To do: Return only the tail of the data below, word for word: the line with "Apr 2026 (25, 1263)" and each line after it through the final one.

== Segment start ==

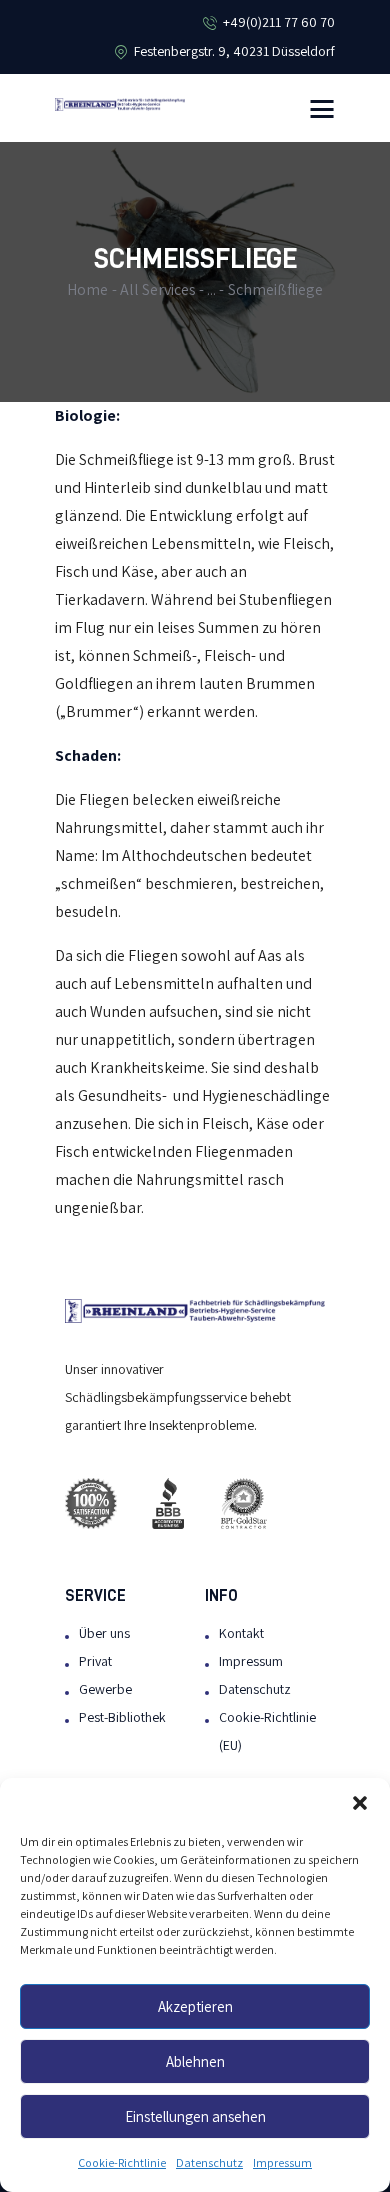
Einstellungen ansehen (195, 2117)
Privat (95, 1661)
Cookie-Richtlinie (122, 2163)
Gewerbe (105, 1689)
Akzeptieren (195, 2007)
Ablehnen (195, 2062)
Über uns (104, 1633)
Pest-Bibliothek (122, 1717)
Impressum (282, 2163)
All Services (158, 289)
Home (87, 289)
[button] (360, 1803)
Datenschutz (209, 2163)
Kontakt (241, 1633)
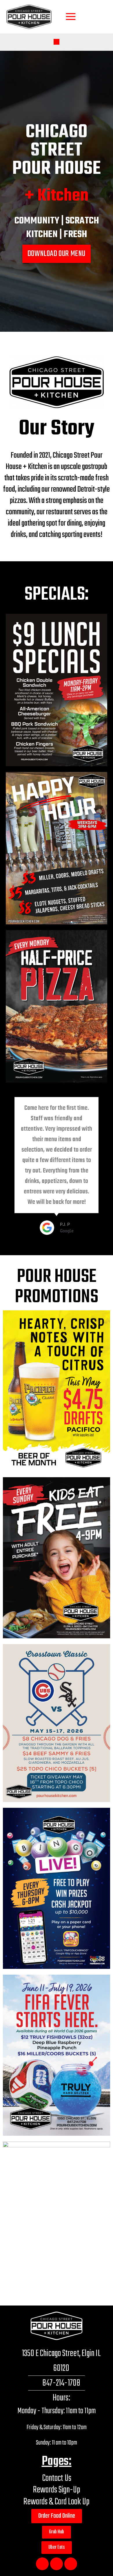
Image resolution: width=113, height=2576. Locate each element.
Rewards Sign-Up (56, 2490)
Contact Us (56, 2478)
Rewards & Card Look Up (56, 2501)
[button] (56, 42)
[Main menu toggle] (71, 17)
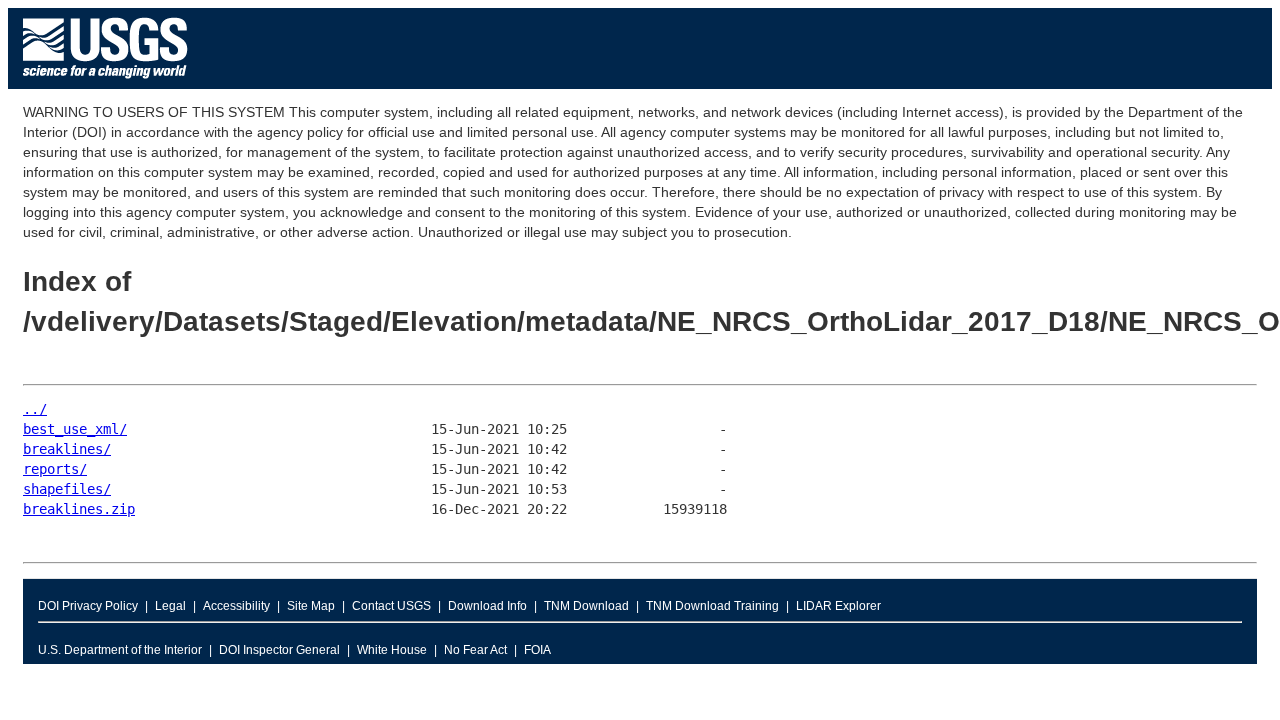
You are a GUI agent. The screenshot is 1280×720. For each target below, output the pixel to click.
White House (392, 650)
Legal (170, 606)
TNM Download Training (712, 606)
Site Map (311, 606)
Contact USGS (391, 606)
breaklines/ (67, 449)
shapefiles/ (67, 489)
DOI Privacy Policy (88, 606)
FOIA (537, 650)
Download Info (487, 606)
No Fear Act (475, 650)
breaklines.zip (79, 509)
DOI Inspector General (279, 650)
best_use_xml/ (75, 429)
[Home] (105, 83)
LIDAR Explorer (838, 606)
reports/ (55, 469)
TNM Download (586, 606)
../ (35, 409)
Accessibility (236, 606)
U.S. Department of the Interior (120, 650)
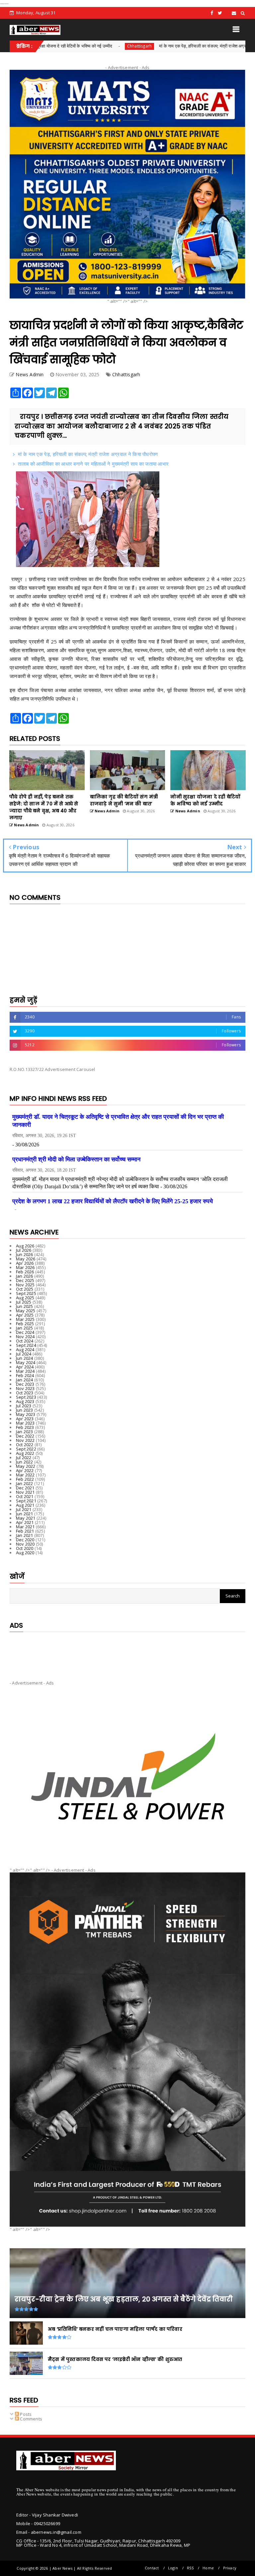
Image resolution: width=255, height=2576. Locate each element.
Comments (30, 2419)
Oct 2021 (25, 1496)
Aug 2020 (25, 1553)
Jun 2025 (24, 1306)
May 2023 (26, 1414)
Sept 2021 (26, 1501)
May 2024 (26, 1362)
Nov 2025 (25, 1285)
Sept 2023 (26, 1397)
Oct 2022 (25, 1445)
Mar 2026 (25, 1267)
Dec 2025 (25, 1280)
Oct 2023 (25, 1393)
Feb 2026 (25, 1272)
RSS (190, 2568)
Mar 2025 (25, 1319)
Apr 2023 (25, 1419)
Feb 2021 (25, 1531)
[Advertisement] (127, 1650)
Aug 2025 (25, 1298)
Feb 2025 (25, 1324)
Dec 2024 (25, 1332)
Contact (152, 2568)
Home (208, 2568)
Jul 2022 (24, 1458)
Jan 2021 (24, 1535)
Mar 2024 (25, 1371)
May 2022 (26, 1466)
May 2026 (26, 1259)
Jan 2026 (24, 1276)
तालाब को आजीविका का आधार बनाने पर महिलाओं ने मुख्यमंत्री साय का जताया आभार (93, 463)
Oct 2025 (25, 1289)
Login (173, 2568)
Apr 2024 (25, 1367)
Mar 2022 (25, 1475)
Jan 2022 (24, 1483)
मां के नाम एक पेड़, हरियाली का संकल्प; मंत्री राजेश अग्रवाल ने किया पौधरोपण (160, 46)
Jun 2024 (24, 1358)
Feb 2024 (25, 1375)
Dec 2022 (25, 1436)
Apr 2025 (25, 1315)
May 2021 (26, 1518)
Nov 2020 (25, 1544)
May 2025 (26, 1311)
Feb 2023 (25, 1427)
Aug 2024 (25, 1349)
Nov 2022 (25, 1440)
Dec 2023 (25, 1384)
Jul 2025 (24, 1302)
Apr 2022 (25, 1470)
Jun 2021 (24, 1514)
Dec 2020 (25, 1540)
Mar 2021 (25, 1527)
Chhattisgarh (81, 46)
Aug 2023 (25, 1401)
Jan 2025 (24, 1328)
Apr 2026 (25, 1263)
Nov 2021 (25, 1492)
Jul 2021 (24, 1509)
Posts (25, 2414)
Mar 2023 (25, 1423)
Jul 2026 (24, 1250)
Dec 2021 (25, 1488)
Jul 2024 (24, 1354)
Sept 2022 (26, 1449)
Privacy (229, 2568)
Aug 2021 (25, 1505)
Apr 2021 (25, 1522)
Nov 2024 (25, 1337)
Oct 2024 (25, 1341)
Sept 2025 (26, 1293)
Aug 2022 (25, 1453)
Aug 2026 (25, 1246)
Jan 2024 (24, 1380)
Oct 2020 (25, 1548)
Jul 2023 (24, 1406)
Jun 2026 (24, 1254)
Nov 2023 (25, 1388)
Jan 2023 (24, 1432)
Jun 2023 (24, 1410)
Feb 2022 (25, 1479)
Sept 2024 (26, 1345)
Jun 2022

== Segment end ==

Solution below:
Apr 2026 (25, 1263)
Nov 2021 (25, 1492)
Jul 2021 (24, 1509)
Posts (25, 2414)
Mar 2023 (25, 1423)
Jul 2026 (24, 1250)
Dec 2021 (25, 1488)
Jul 2024 (24, 1354)
Sept 2022 (26, 1449)
Privacy (229, 2568)
Aug 2021 (25, 1505)
Apr 2021 (25, 1522)
Nov 2024 (25, 1337)
Oct 2024 (25, 1341)
Sept 2025 (26, 1293)
Aug 2022 (25, 1453)
Aug 2026 (25, 1246)
Jan 2024 (24, 1380)
Oct 2020 (25, 1548)
Jul 2023 (24, 1406)
Jun 2026 (24, 1254)
Nov 2023 (25, 1388)
Jan 2023 (24, 1432)
Jun 2023 (24, 1410)
Feb 2022 (25, 1479)
Sept 2024 (26, 1345)
Jun 2022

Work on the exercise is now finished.